Watch Your Back”: California Retiree Pleads Guilty to Threatening Judge Over Abortion Pill Ruling

In a Texas courtroom far from her California home, a retired Stanford University staffer stood up and said the words that brought a federal case to its close: guilty.

Dolly Kay Patterson, no longer cloaked in the ambiguity of legal wrangling, admitted on Monday that she sent a menacing message aimed squarely at U.S. District Judge Matthew Kacsmaryk. The message, delivered via an online form, landed just days after the judge suspended the FDA’s long-standing approval of mifepristone — the abortion pill at the center of one of the most incendiary legal battles in recent memory.

“Tell this antiabortion judge he needs to watch his back — and that of his kids — the rest of his life!” she wrote on April 16, 2023.

That digital warning now carries a potential five-year prison sentence.

The federal case played out in Dallas, where Patterson had been set to face trial before reversing course with her guilty plea.
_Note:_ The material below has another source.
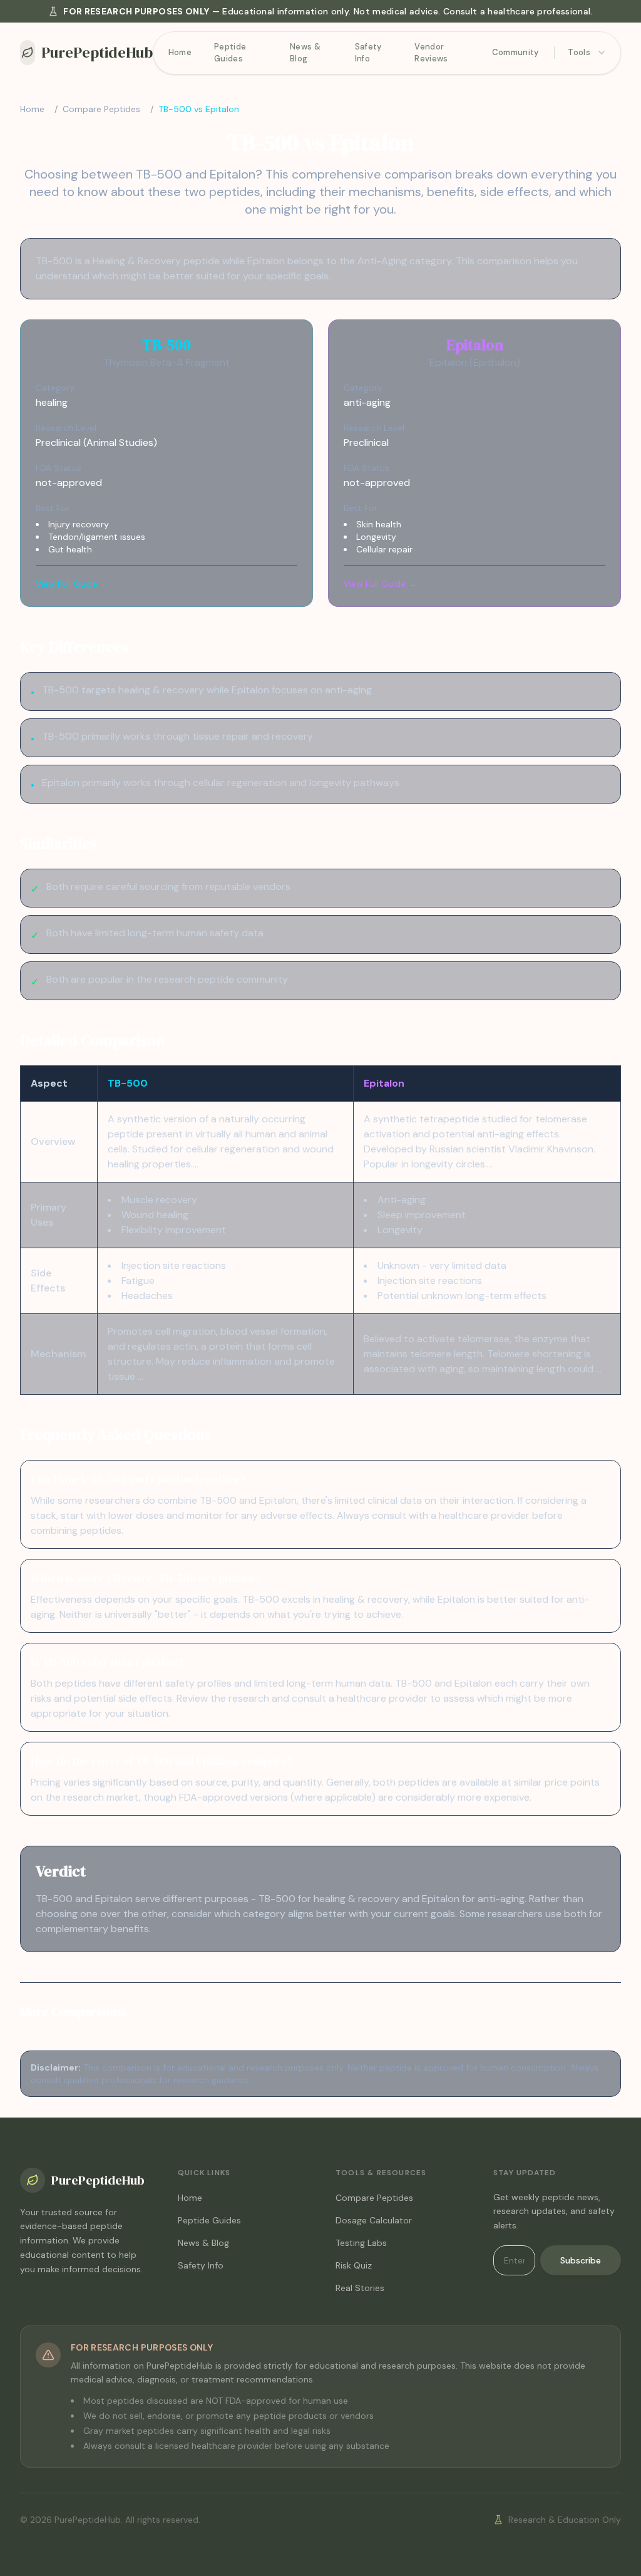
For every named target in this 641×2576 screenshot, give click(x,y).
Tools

Though she had previously challenged the government’s version of events, denying she ever admitted guilt when questioned by U.S. Marshals, the courtroom saw a different outcome on Monday — one made possible by a plea agreement that reduced her charges.
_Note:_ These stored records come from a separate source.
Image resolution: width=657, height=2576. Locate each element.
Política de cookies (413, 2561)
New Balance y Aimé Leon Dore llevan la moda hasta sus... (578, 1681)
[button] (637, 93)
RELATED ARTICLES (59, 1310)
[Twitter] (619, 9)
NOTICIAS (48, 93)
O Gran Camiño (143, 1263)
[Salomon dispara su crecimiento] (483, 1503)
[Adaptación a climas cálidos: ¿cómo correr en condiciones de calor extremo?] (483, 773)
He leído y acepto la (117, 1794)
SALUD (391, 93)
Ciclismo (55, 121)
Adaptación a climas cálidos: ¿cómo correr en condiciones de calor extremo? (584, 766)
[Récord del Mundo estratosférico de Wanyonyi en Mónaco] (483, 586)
Judge Kacsmaryk, appointed by Donald Trump and long a lightning rod in reproductive rights cases, had drawn intense national scrutiny for his ruling against mifepristone. That decision was later undone in 2024 when the Supreme Court dismissed the case on procedural grounds, preserving national access to the medication used in a majority of abortions in the United States.

The Patterson case, though, speaks to more than one message or one judge — it lands amid a rising tide of threats against members of the federal judiciary. A recent investigation revealed a disturbing pattern: anonymous pizzas showing up at judges’ homes, violent threats directed at their families, and a spike in harassment targeting those who’ve ruled against the Trump administration.

Kacsmaryk, during a March 2023 hearing, said his court had endured a “barrage” of voicemails, emails, and warnings since the abortion pill lawsuit began. He wasn’t alone.

Last year, a Florida woman was also sentenced after threatening the same judge — her message invoked a “red dot” and warned him to make “the right decision.” She received 10 months behind bars.

As for Patterson, her sentencing date has not yet been set. But her case has already become another data point in a troubling trend — one where the backlash to courtroom decisions echoes far beyond the courthouse steps.